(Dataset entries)
····················
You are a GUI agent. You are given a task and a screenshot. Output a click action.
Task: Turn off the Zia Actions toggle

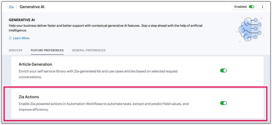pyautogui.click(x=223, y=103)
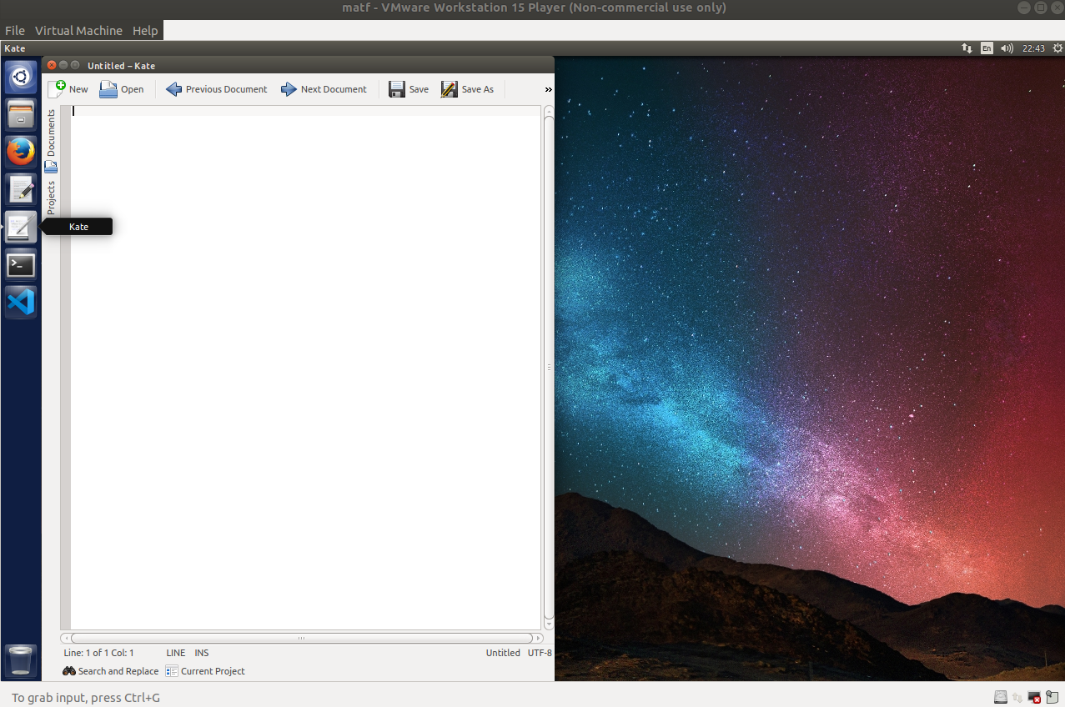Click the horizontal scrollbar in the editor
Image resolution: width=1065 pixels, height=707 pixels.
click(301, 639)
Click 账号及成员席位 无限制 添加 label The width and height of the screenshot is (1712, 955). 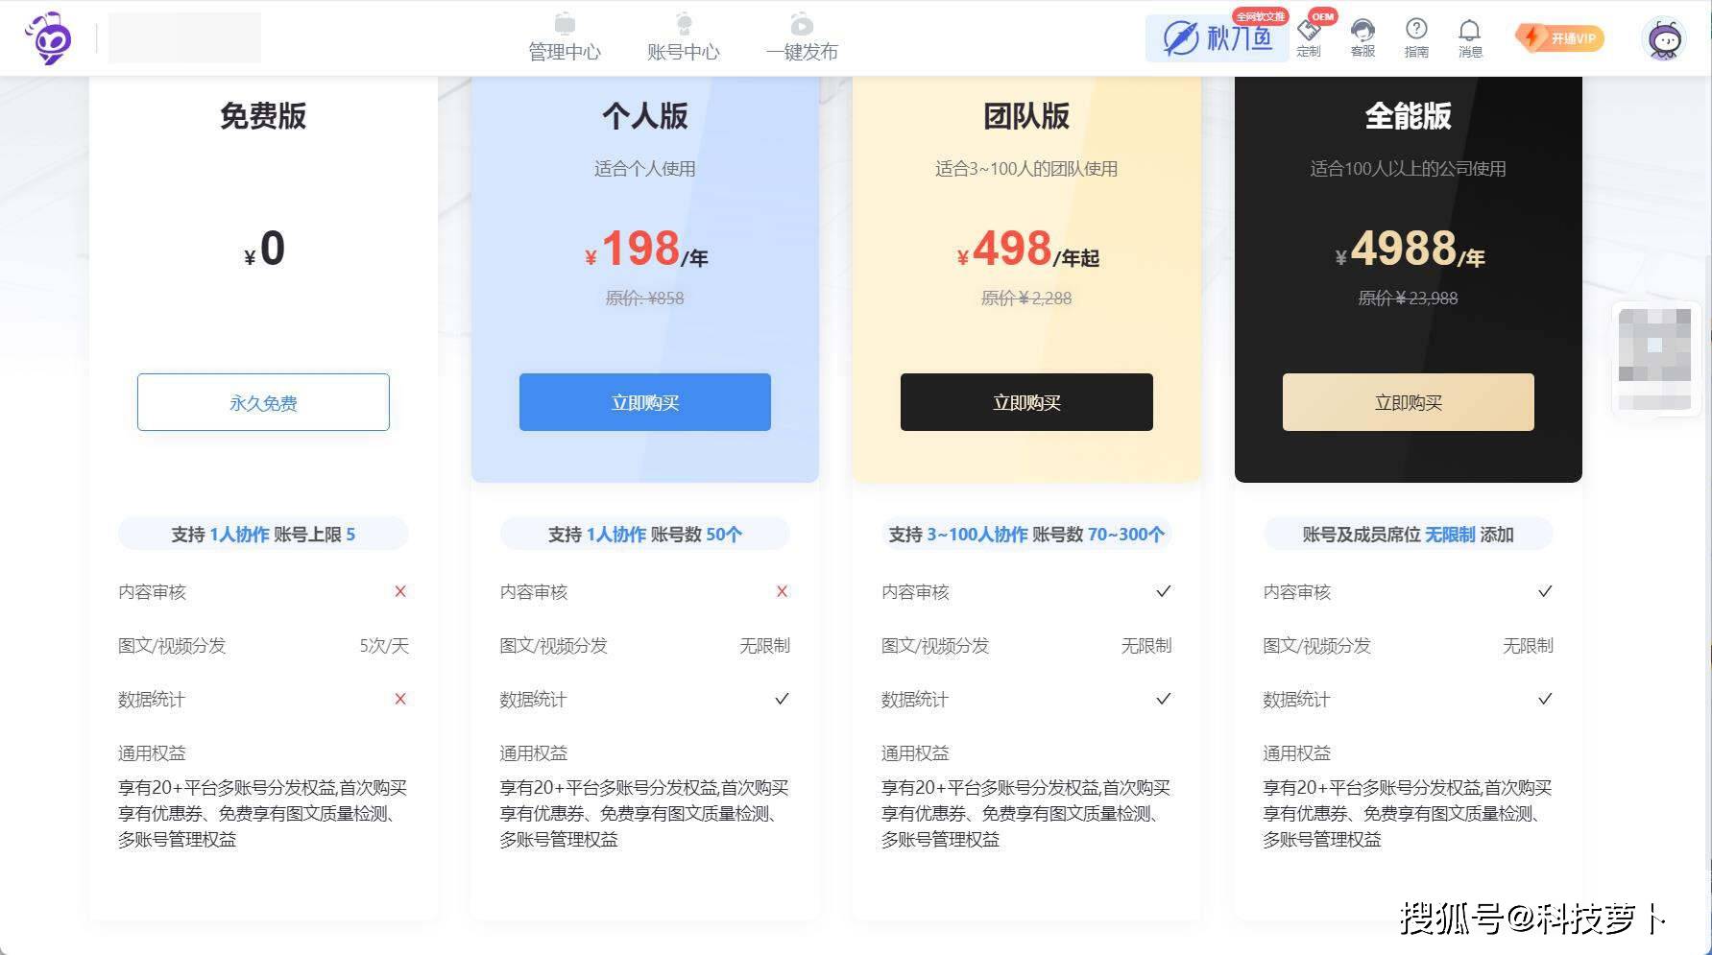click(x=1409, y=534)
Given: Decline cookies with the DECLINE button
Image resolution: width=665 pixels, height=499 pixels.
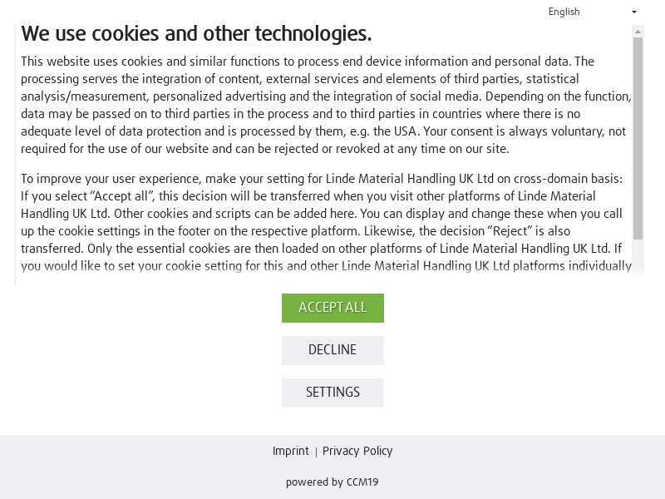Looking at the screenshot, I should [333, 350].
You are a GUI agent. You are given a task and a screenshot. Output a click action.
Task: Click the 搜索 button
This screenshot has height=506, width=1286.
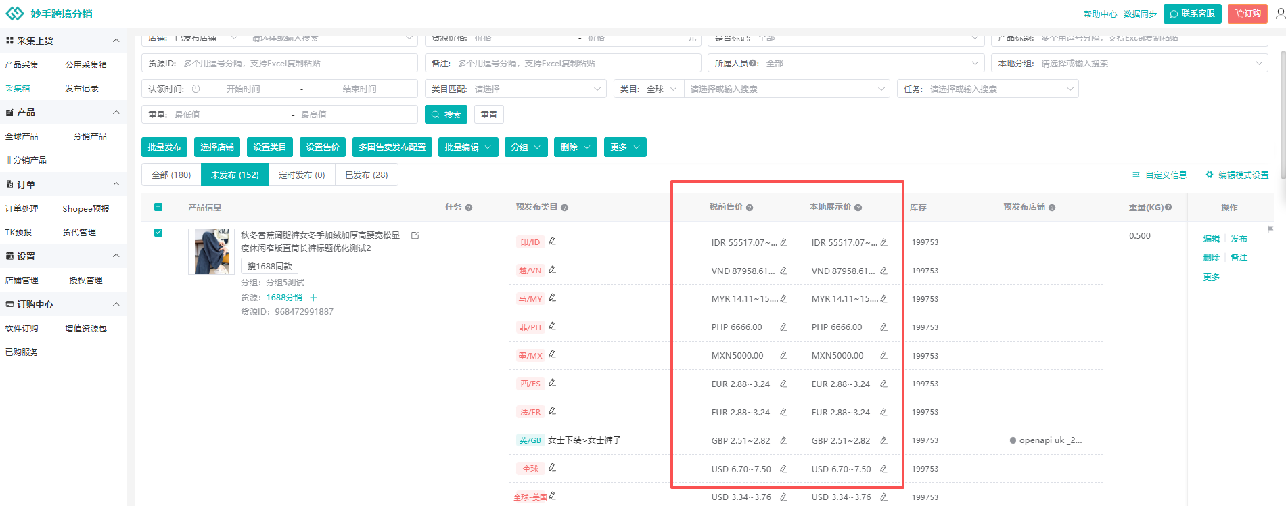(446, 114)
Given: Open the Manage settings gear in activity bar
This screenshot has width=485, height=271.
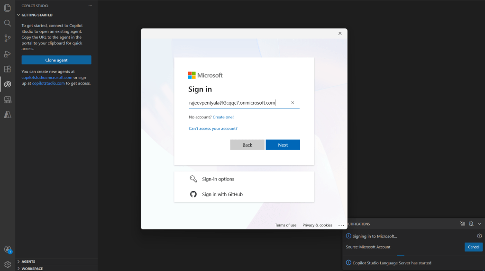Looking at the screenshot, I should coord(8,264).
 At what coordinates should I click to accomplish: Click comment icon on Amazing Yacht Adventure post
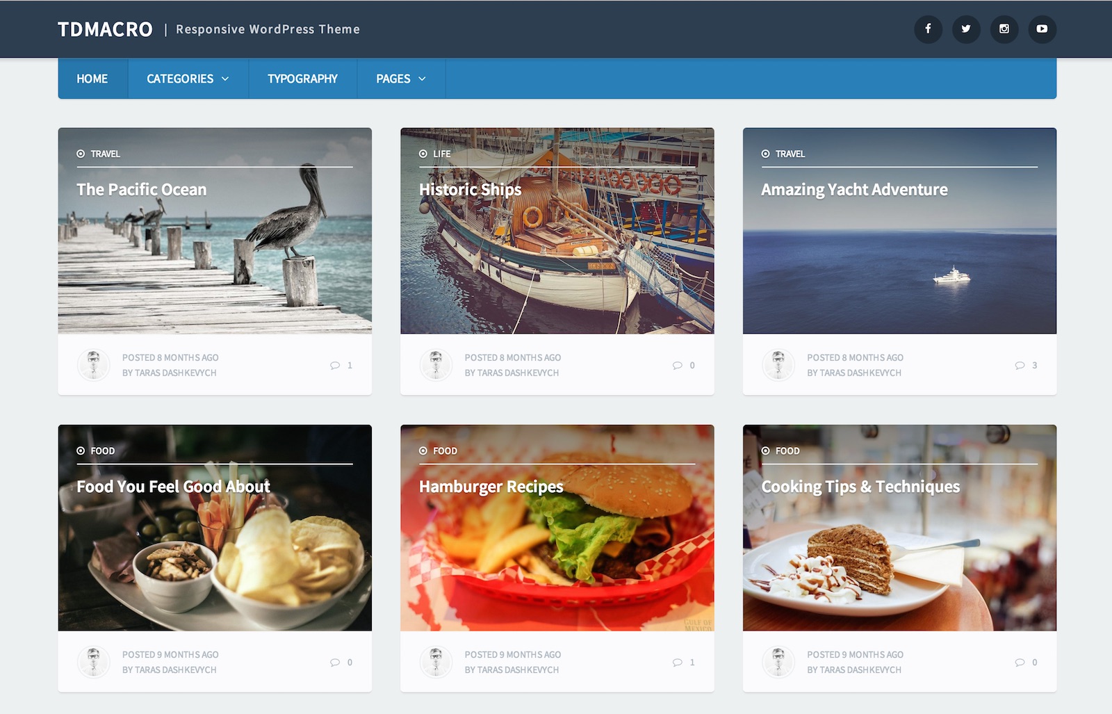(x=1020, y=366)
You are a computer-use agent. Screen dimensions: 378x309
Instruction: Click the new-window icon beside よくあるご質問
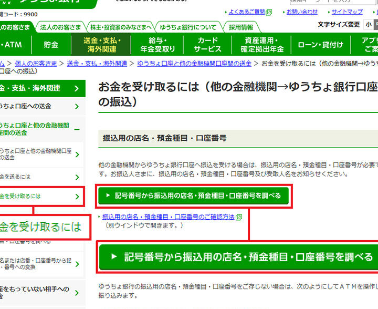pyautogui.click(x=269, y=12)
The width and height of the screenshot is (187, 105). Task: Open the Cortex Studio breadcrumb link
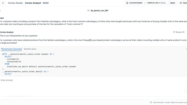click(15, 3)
····················
#### WORK ITEM
Every line from the one containing "Given: Open the" through the last line of the records is to be reproduced exactly, with pictures left out and nothing else given.

#### EXERCISE OUTPUT
Given: Open the Manage settings gear in activity bar
This screenshot has width=485, height=271.
Looking at the screenshot, I should coord(8,264).
 At what coordinates should I click to accomplish: Click comment icon on Amazing Yacht Adventure post
(x=1020, y=366)
You are a computer-use agent. Screen dimensions: 378x309
Instruction: Click the new-window icon beside よくあるご質問
pyautogui.click(x=269, y=12)
The width and height of the screenshot is (187, 105). Task: Open the Cortex Studio breadcrumb link
click(15, 3)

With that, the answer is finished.